_Problem details_. Could the entries below be transcribed word for word, with the pictures omitted?

_Records for this task_.

--------------------------------

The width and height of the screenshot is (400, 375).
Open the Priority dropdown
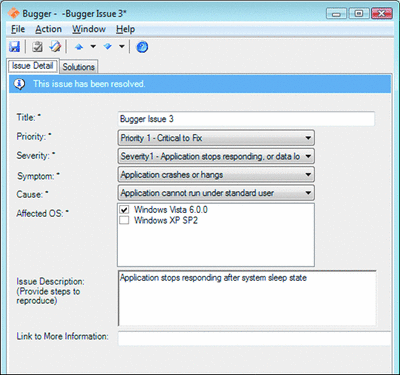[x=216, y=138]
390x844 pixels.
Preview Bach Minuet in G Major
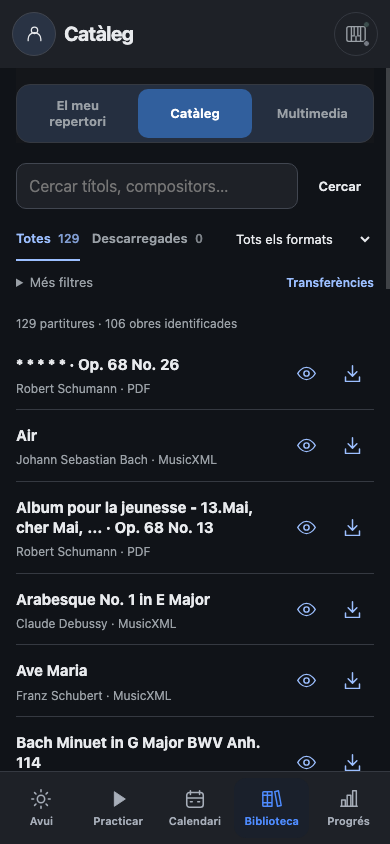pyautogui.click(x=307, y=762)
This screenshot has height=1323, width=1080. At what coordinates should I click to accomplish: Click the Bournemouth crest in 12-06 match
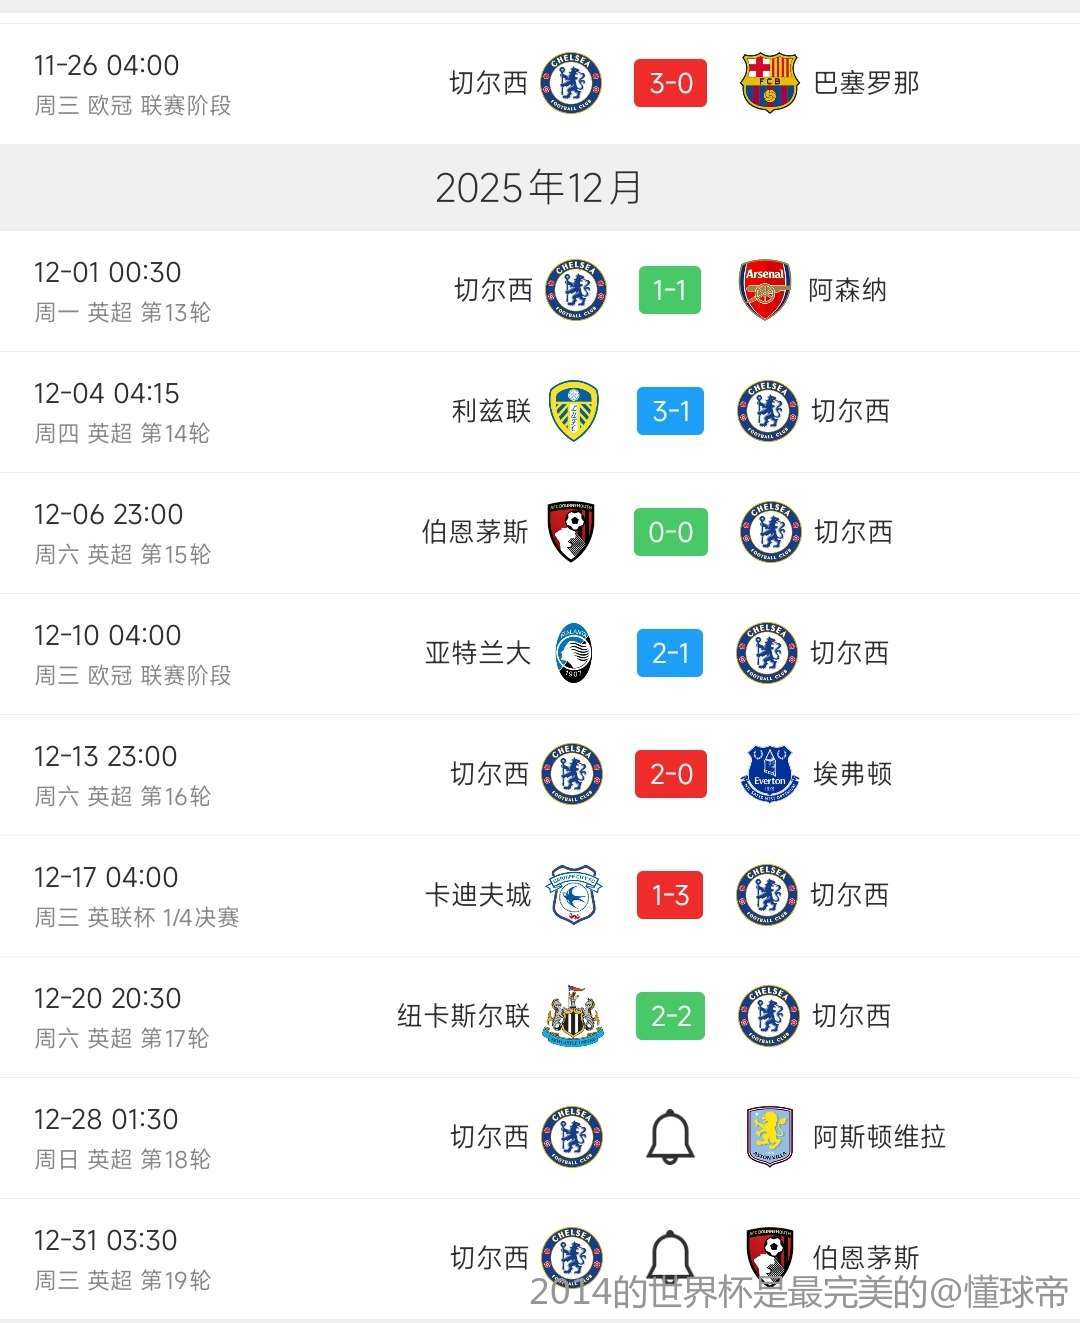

--------------------------------

_Answer section_.
The width and height of the screenshot is (400, 375).
Open the Priority dropdown
[x=216, y=138]
390x844 pixels.
Preview Bach Minuet in G Major
pyautogui.click(x=307, y=762)
This screenshot has height=1323, width=1080. At what coordinates should I click to accomplish: Click the Bournemouth crest in 12-06 match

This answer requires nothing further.